Yes, every editcount, regardless of what one is looking for, is the same request. If a user wants to find the edit summary usage of another user throughout his *entire* editing history, it's still the same number of hits to /w/index.php?title=Special:Contributions&limit=5000 from a scraper than to request a user's raw edit count. Since there aren't that many users who want to know the minor edit usage of an editor with 75,000 edits (only RFA and RFB in en.wp comes to mind), but there are more that want to see that the editor indeed has 75,000 revisions to his credit, there's where the problem lies.
A total editcount can be calculated by a simple database lookup to $wgDBname_user.user_editcount; for those who want to know whether they're close to making their 1000th edit or whatever, making a SELECT of 1000 revisions is overkill. While some smart edit counters have a built-in memory and store revisions in an internal database, the most popular ones do not. The number of requests for a relatively-new user is indeed the same: one. However, again, making a SELECT query for the user's row is much faster, and much less expensive, than a SELECT on the revision table for tons of revisions.
I'd be interested in seeing this enabled, and measuring how many times the 5000-revision requests on Special:Contributions drop. That would be the best estimate as to the impact of scrapers on the site.

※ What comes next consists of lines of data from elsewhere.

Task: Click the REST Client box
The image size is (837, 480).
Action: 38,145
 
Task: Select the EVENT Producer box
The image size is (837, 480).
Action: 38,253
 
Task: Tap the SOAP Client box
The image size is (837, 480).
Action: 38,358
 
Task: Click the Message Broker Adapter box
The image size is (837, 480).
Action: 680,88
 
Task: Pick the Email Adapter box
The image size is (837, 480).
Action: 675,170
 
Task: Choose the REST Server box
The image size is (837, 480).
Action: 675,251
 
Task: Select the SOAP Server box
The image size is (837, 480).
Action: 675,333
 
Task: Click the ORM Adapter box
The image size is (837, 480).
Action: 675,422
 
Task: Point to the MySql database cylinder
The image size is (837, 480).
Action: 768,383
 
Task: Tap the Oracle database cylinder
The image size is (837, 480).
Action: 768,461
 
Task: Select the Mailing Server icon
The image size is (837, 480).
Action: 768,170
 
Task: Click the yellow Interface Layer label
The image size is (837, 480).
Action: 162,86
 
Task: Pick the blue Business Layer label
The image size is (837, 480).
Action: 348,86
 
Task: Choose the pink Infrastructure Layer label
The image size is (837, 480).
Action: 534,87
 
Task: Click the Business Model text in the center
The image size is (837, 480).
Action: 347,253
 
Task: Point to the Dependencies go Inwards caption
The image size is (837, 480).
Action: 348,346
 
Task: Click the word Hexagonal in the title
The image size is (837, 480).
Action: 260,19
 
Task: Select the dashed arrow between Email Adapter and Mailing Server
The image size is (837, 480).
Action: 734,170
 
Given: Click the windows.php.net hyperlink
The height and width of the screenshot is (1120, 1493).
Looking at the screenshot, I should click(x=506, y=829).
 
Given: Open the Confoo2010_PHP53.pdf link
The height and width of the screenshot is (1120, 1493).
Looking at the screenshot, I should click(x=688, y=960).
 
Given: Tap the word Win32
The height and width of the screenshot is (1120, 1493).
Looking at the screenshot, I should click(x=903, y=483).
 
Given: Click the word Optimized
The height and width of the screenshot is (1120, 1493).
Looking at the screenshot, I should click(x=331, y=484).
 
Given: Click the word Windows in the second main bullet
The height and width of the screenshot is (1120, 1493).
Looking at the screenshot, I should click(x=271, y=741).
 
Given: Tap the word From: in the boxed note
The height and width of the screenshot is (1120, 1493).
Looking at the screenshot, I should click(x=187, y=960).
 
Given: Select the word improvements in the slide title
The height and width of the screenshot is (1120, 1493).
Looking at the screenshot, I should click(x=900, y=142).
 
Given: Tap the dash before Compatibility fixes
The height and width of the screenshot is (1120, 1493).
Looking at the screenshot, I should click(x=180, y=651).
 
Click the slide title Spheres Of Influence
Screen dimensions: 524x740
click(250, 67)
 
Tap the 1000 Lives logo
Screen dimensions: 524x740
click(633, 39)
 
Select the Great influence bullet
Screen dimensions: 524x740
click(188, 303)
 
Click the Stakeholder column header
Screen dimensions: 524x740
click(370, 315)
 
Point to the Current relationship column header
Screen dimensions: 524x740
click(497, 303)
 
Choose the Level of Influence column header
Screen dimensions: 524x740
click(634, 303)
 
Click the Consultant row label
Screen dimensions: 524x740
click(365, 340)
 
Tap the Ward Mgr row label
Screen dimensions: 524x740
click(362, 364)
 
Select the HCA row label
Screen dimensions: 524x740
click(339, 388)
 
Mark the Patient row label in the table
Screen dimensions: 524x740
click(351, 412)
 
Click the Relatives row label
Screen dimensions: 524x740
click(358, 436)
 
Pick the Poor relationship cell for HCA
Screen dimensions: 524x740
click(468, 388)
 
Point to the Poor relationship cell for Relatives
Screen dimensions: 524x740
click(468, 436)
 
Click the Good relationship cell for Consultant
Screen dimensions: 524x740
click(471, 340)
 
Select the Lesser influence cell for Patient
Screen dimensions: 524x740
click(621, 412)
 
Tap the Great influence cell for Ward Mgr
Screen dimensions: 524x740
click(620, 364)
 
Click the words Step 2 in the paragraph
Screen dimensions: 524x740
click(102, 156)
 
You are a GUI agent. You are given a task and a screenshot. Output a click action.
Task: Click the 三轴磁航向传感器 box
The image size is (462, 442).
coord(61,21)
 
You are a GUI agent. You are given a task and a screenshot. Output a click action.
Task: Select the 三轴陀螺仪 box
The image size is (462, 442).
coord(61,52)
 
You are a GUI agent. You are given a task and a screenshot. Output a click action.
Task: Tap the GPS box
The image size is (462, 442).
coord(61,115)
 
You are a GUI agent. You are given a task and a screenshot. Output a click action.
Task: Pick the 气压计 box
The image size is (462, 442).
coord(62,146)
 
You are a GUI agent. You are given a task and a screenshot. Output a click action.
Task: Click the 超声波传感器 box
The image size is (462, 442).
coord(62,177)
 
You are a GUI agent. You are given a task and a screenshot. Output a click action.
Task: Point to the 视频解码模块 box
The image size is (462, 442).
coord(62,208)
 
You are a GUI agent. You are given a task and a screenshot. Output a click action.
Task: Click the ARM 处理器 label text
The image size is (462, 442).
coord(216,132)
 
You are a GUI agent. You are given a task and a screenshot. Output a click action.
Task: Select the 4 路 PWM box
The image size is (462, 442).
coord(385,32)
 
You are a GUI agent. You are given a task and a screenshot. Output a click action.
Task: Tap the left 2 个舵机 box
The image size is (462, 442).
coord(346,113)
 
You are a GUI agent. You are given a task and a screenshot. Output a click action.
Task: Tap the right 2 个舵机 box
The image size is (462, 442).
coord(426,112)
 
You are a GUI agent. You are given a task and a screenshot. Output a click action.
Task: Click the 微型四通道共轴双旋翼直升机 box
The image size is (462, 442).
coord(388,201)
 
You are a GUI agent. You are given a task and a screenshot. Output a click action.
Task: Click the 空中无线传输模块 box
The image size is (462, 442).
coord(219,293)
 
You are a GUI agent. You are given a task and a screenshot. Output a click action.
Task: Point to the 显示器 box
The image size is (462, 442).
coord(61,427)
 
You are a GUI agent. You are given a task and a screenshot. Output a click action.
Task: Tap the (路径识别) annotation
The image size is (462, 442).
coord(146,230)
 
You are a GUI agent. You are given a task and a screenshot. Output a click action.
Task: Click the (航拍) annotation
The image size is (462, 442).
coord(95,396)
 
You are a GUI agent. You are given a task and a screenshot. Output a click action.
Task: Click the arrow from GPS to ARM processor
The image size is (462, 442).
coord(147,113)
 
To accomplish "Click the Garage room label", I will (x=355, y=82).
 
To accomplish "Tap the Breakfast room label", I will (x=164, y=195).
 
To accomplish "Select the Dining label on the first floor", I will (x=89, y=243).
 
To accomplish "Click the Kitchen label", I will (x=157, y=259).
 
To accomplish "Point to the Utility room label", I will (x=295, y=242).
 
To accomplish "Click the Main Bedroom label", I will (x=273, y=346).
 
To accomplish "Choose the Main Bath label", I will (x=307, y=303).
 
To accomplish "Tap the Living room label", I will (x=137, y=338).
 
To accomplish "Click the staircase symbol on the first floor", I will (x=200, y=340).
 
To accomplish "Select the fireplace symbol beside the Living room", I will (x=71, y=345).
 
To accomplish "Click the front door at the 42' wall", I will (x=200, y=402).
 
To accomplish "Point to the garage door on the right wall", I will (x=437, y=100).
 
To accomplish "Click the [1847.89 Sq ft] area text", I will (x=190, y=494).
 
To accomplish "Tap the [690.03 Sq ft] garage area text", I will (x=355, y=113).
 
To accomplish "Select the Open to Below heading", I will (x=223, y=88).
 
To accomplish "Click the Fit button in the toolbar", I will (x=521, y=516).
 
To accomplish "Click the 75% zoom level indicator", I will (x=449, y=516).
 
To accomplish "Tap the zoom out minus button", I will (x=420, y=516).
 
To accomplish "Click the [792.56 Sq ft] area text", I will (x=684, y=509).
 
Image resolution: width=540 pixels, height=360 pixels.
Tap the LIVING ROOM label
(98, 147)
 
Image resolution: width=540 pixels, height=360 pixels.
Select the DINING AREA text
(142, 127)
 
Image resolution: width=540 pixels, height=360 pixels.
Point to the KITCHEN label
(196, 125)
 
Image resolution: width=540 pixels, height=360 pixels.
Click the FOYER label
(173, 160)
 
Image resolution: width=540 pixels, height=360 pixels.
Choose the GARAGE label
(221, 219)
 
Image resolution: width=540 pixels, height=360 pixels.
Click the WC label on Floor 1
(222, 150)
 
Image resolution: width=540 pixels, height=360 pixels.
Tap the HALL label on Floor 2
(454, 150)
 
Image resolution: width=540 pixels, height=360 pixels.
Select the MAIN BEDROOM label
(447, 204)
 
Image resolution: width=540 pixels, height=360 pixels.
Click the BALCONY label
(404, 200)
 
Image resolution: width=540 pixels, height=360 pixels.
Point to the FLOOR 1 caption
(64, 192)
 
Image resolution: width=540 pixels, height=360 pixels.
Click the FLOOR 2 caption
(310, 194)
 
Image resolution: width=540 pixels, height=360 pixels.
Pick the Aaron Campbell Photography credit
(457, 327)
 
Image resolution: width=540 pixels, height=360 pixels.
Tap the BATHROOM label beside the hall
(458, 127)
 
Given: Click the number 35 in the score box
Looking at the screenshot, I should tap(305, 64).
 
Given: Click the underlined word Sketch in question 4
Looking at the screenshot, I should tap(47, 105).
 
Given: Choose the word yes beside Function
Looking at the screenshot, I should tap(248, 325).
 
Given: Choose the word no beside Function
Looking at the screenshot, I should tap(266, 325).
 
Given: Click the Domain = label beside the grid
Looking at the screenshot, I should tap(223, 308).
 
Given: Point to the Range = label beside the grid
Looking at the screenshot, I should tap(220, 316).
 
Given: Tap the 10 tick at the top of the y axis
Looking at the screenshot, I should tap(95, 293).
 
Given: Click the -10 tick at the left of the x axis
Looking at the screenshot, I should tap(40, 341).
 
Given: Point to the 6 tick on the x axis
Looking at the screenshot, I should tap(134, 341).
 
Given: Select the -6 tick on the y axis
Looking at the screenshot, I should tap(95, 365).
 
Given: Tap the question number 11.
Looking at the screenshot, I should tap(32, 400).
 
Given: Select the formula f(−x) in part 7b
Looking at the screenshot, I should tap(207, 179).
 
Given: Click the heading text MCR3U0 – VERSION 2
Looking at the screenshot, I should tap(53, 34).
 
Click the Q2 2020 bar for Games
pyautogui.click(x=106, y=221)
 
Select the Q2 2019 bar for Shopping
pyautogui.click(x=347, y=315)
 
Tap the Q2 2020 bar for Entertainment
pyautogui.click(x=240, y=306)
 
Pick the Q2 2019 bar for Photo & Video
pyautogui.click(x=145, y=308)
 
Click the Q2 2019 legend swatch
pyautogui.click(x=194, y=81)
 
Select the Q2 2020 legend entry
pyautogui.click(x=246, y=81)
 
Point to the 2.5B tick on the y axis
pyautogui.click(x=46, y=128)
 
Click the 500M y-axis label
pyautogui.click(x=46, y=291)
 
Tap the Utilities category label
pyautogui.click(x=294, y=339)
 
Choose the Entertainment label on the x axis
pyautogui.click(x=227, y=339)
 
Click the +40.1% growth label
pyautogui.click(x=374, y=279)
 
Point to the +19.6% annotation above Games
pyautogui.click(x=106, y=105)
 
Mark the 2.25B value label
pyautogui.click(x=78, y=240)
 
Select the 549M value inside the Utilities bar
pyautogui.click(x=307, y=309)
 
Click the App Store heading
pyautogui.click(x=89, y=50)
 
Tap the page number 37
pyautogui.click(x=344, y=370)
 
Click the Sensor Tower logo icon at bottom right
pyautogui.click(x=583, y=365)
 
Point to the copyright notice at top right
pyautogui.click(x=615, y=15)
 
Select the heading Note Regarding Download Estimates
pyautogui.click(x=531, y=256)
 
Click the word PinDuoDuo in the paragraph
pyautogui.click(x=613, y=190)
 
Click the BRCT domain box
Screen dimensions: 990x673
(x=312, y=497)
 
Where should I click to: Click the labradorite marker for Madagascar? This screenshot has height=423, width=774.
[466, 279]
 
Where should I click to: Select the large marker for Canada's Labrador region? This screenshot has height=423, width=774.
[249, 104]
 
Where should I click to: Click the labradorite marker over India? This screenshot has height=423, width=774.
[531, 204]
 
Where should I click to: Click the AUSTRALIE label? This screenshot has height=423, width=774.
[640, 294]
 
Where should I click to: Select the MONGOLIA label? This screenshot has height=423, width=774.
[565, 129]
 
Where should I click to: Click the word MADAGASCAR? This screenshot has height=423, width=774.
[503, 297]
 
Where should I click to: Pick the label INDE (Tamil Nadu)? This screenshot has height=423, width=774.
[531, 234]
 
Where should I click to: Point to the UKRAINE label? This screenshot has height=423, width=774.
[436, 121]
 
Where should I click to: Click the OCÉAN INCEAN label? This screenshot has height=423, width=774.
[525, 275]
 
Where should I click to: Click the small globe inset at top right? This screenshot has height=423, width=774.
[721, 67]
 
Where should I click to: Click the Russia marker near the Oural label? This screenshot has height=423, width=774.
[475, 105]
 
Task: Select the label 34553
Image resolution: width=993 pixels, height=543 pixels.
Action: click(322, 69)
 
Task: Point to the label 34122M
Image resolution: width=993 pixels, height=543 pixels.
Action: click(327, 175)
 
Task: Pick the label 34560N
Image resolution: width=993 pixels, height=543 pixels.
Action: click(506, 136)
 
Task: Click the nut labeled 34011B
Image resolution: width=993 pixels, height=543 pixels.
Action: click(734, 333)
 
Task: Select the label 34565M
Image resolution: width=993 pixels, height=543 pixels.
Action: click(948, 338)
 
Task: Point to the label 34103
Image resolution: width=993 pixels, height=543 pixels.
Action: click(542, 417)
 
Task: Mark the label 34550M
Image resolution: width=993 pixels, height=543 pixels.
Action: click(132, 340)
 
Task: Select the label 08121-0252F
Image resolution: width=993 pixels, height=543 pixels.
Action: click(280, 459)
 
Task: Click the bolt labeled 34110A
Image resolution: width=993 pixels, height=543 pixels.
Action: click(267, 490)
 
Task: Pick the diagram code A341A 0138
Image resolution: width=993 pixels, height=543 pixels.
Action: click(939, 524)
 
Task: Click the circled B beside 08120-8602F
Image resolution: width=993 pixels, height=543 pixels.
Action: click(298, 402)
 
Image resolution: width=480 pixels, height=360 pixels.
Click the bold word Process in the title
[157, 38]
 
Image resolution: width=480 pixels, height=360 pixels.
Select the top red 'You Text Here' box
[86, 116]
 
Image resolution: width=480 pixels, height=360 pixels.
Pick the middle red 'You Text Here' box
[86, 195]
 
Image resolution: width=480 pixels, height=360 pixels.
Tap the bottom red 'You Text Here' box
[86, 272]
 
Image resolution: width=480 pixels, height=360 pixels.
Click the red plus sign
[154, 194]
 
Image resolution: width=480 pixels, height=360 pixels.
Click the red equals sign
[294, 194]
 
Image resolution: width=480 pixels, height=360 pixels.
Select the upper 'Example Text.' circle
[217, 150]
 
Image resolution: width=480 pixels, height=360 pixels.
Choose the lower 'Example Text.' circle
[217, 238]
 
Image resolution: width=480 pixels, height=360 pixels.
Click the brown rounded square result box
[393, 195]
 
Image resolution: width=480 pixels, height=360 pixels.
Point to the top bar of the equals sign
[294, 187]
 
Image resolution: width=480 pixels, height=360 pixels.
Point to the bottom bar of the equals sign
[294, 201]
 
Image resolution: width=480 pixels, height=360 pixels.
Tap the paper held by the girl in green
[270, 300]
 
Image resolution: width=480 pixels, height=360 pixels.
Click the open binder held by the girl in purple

-----Original Message----- From: Simetrical [mailto:Simetrical+wikilist@gmail.com] Sent: Monday, February 26, 2007 6:37 PM To: Wikimedia developers Subject: Re: [Wikitech-l] Bot edit rates
On 2/26/07, Titoxd@Wikimedia titoxd.wikimedia@gmail.com wrote:
From my experience, for every ten Special:Contributions requests made,
eight
or nine are just to find out the raw edit count, and the rest are used to find namespace distributions, edit summary and minor edit usage. So, displaying user_editcount on Special:Contributions will cause scrape requests to take a substantial hit...
Doesn't any kind of edit count, with or without detailed statistics, require exactly one request per page of contributions? You can't know how many edits the person has without figuring out how many pages there are, but that requires going through every page, which hopefully you've used to scrape all of the contributions into some kind of internal data structure, from which you can then divine whatever statistics you want, no? Is it that statistics only care about the last 1000 edits or whatever, so there's a limit on how many page requests they'll need if not for wanting the full edit count?